AI actively surfaces distinctive pricing models and clear product differentiators. If your pricing is transparent and meaningfully different from competitors, ensure it is stated clearly and consistently across every page where your product is discussed. If your differentiators are buried in marketing jargon or hidden behind gated content, AI will not find them — and it will recommend competitors whose strengths are more visible.

Consistency is critical. If your website says one thing about pricing, your G2 listing says another, and a review blog says a third, AI will either pick the most authoritative source or hedge with caveats. Unified messaging across all touchpoints gives AI a clear signal to relay to buyers.

The companies that win AI recommendations are not necessarily the best products. They are the ones with the deepest training data footprint, the broadest web presence, and the clearest, most consistent messaging about what they do and how they are different. These are all things you can influence — starting today.

Frequently Asked Questions

How were the 182 prompts selected for this study?

We designed prompts to reflect real user behavior when searching for B2B SaaS products. The set included 150 single-turn prompts (direct questions a buyer would ask) and 32 compound prompts (multi-step queries that mimic a real research workflow). Prompts covered problem-oriented questions, tool comparisons, feature-specific queries, and pricing questions.

Which AI platforms were tested?

We tested across major AI platforms including ChatGPT, Gemini, and Perplexity. Results were aggregated across platforms to identify patterns that hold regardless of which AI a buyer happens to use.

Do these findings apply to industries outside B2B SaaS?

The core dynamics we observed — particularly the dominance of training data over live search and the importance of multi-page web presence — are likely to hold across most categories where buyers use AI for product research. The specific ratios may vary by category, but the structural patterns should generalize.

Why did 79% of prompts rely on training data instead of searching the web?

AI models default to their training data whenever they estimate they already have a confident answer. Only queries that signal a need for current or comparative information — such as tool comparison prompts — reliably triggered web search. Problem-oriented and educational prompts almost never triggered search because the model treated them as general knowledge questions it could answer from memory.

How often should companies test their AI visibility?

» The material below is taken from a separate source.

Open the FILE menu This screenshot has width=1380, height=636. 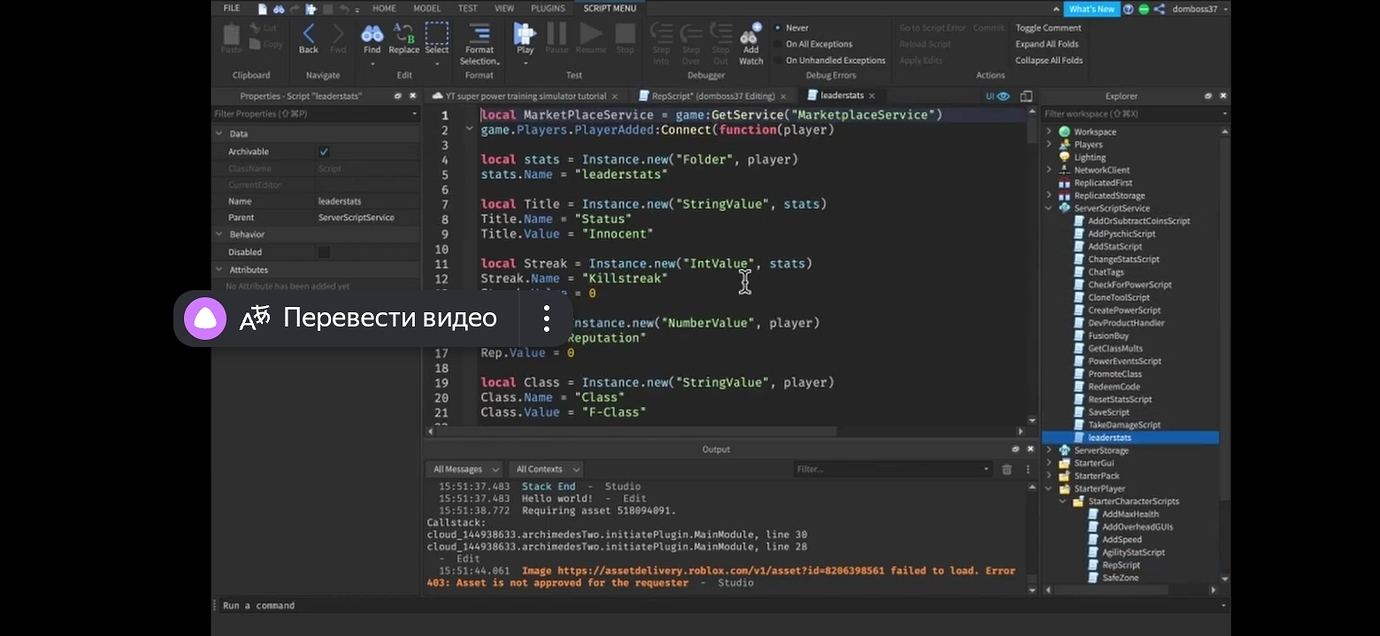coord(231,7)
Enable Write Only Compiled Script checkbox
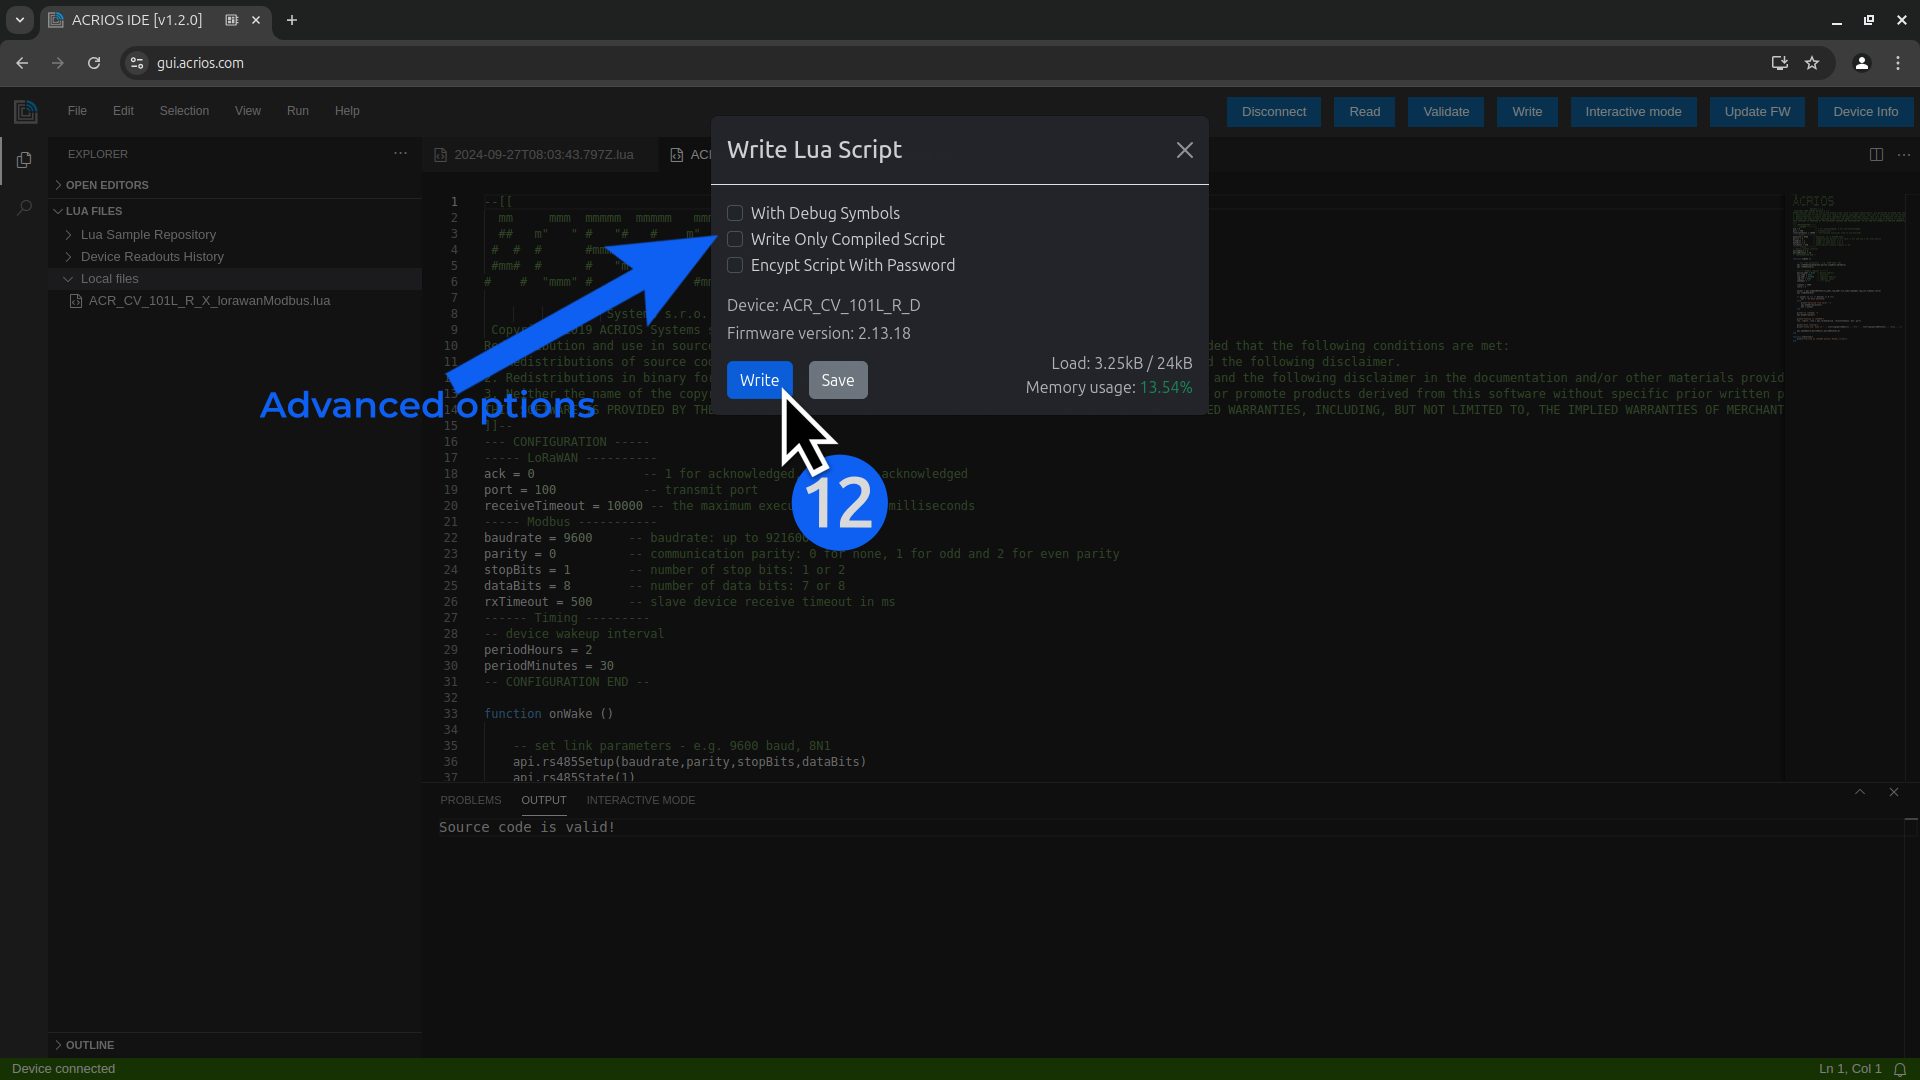 pyautogui.click(x=735, y=239)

AI training data and retrieval behavior change with every model update. We recommend testing at least quarterly, or whenever a major model release occurs. Companies in competitive categories may benefit from monthly monitoring rather than one-time audits to track shifts in which products AI surfaces.

Can a new product improve its AI visibility quickly?

It depends on which discovery mechanism you are targeting. For the 21% of prompts that trigger web search, improving your multi-page web presence and third-party coverage can show results in weeks. For the 79% that rely on training data, you need to build presence in sources that AI training pipelines prioritize — a longer-term effort measured in months rather than days.

Methodology: We tested 182 prompts across major AI platforms including ChatGPT, Gemini, and Perplexity in March 2026. Prompts were designed to reflect real user behavior when searching for B2B SaaS products, including 150 single-turn and 32 compound prompts. For each response, we logged product mentions, recommendation framing, whether web search was triggered, and cited sources. All competitive data has been anonymized. Results are directional — they identify consistent patterns but should not be treated as statistically representative of all AI behavior.